[Provided records Boundary: Start]

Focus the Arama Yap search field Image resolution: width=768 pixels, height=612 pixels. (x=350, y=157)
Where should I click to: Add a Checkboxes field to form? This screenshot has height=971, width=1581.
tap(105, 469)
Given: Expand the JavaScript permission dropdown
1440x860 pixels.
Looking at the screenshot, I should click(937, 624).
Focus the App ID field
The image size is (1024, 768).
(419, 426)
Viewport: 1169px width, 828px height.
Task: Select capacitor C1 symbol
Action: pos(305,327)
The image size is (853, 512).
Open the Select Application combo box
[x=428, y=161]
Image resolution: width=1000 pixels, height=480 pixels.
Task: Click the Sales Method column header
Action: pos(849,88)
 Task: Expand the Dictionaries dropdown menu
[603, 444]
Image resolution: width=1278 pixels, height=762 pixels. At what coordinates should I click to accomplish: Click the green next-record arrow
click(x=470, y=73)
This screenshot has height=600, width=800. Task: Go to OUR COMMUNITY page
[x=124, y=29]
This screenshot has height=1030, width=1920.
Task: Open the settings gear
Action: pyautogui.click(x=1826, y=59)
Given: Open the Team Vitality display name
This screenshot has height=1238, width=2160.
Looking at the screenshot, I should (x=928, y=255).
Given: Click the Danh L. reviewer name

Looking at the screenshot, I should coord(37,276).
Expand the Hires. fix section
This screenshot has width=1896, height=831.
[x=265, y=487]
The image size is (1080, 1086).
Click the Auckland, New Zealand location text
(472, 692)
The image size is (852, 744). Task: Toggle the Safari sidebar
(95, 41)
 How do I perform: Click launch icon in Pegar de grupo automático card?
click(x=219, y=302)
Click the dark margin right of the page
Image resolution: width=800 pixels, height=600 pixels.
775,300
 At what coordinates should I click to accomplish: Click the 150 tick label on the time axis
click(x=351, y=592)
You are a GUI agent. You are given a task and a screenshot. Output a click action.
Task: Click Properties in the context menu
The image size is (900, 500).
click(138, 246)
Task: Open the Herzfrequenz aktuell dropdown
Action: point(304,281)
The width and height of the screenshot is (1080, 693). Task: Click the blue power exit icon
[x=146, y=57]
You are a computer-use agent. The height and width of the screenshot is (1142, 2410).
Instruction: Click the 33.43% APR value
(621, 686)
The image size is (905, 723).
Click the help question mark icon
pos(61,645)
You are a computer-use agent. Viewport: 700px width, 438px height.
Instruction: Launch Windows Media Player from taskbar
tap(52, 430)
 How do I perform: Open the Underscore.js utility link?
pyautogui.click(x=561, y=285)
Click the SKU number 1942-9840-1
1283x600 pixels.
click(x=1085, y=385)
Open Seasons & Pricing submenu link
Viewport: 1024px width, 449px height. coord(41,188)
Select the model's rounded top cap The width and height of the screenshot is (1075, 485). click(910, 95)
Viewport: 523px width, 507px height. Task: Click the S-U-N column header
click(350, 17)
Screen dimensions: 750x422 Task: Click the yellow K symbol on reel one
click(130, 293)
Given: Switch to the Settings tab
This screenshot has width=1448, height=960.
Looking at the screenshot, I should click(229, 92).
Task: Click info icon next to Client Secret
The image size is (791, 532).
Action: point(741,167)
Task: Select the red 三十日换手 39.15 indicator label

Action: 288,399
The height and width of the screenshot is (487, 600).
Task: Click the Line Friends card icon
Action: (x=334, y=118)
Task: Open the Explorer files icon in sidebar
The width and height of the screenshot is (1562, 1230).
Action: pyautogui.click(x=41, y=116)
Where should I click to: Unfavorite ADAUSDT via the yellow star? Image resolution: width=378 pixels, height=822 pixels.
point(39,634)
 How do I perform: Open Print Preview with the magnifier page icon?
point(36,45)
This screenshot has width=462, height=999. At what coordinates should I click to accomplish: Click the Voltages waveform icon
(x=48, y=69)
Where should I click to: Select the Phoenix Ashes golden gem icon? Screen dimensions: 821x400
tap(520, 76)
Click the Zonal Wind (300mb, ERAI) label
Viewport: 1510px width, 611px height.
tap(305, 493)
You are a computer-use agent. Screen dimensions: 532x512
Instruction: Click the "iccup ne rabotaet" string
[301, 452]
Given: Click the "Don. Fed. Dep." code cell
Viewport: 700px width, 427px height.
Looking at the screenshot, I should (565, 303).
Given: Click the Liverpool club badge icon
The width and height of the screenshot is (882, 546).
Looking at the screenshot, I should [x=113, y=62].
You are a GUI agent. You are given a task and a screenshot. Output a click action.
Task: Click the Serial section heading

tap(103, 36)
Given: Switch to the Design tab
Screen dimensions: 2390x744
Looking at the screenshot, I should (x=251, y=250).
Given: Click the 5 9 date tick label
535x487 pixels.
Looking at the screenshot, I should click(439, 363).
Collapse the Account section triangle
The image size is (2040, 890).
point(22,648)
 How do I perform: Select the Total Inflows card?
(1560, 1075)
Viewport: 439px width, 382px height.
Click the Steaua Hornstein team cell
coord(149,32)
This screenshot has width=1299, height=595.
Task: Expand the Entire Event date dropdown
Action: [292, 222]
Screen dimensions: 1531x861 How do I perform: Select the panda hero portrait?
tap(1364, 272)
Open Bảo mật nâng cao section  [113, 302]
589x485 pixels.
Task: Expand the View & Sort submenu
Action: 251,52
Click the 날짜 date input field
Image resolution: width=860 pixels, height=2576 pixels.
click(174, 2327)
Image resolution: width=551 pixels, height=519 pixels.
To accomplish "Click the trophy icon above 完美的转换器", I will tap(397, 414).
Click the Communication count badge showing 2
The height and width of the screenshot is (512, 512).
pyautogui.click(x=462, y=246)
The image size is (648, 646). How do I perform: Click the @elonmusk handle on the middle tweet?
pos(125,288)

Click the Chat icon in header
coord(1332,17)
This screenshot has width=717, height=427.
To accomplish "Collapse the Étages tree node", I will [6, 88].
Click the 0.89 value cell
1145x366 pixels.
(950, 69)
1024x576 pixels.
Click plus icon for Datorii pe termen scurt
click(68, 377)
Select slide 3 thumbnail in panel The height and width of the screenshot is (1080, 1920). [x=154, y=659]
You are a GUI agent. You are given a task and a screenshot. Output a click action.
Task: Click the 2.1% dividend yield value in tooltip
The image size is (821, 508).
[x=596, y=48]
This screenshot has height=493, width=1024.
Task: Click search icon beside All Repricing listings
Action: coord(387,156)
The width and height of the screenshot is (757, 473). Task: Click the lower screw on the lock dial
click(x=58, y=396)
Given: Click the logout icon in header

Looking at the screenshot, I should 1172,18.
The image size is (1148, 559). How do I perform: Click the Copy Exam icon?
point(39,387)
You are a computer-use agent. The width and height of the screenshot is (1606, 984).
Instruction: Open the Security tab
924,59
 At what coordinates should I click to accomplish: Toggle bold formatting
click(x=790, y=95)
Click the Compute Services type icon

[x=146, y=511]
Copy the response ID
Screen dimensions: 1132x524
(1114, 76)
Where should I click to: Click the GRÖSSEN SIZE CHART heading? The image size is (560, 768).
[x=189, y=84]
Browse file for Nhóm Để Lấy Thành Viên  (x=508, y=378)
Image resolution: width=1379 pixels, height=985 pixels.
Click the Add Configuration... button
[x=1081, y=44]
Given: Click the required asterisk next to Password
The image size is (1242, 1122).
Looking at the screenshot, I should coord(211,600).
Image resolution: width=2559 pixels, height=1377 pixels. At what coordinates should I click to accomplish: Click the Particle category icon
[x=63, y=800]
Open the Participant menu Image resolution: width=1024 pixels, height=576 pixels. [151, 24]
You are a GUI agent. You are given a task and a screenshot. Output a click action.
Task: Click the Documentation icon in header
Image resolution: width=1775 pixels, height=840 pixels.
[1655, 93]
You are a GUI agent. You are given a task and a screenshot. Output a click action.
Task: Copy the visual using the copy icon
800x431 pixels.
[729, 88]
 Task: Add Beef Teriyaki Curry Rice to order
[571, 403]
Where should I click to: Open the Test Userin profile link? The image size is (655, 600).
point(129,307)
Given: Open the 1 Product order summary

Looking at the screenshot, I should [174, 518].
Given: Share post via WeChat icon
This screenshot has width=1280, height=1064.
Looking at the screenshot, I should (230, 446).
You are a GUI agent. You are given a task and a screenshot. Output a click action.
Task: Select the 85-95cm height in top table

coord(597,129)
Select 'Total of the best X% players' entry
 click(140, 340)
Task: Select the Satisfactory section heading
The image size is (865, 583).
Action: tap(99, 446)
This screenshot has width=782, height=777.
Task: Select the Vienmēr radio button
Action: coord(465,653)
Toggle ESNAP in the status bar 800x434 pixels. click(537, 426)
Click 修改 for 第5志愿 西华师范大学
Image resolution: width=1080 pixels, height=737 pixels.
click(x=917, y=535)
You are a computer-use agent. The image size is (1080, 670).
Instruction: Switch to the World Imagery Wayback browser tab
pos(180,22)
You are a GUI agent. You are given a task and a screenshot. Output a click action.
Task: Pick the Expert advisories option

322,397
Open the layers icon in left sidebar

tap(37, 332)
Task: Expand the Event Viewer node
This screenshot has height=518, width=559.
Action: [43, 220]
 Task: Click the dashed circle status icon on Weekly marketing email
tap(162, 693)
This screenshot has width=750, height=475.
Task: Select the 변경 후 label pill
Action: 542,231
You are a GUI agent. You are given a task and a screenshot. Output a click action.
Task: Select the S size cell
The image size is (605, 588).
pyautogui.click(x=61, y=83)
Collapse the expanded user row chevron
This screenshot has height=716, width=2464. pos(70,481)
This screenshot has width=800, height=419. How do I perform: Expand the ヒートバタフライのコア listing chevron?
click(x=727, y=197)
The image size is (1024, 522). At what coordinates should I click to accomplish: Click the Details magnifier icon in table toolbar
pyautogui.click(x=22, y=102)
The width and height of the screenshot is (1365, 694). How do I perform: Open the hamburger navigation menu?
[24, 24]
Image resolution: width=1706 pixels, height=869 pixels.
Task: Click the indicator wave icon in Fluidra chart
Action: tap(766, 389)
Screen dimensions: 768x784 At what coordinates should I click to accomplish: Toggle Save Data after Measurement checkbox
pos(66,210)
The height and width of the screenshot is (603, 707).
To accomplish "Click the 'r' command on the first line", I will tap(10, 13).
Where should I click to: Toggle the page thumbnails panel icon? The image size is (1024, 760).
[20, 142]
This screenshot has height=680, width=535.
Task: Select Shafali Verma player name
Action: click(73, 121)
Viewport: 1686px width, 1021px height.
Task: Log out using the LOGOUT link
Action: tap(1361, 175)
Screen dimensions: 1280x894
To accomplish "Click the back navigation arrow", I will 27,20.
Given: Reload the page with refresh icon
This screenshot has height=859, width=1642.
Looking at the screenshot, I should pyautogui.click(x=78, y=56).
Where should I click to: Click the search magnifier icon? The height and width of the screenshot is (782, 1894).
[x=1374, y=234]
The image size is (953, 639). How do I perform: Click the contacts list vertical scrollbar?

[Provided records Boundary: End]

### Problem statement
Set down the lines of the listing word for word, from its first line through the line containing "The image size is (853, 512).". Both of those lines belong in the answer, and no others do.

### Output of the task
Focus the Arama Yap search field Image resolution: width=768 pixels, height=612 pixels. (x=350, y=157)
Where should I click to: Add a Checkboxes field to form? This screenshot has height=971, width=1581.
tap(105, 469)
Given: Expand the JavaScript permission dropdown
1440x860 pixels.
Looking at the screenshot, I should click(937, 624).
Focus the App ID field
The image size is (1024, 768).
(419, 426)
Viewport: 1169px width, 828px height.
Task: Select capacitor C1 symbol
Action: pos(305,327)
The image size is (853, 512).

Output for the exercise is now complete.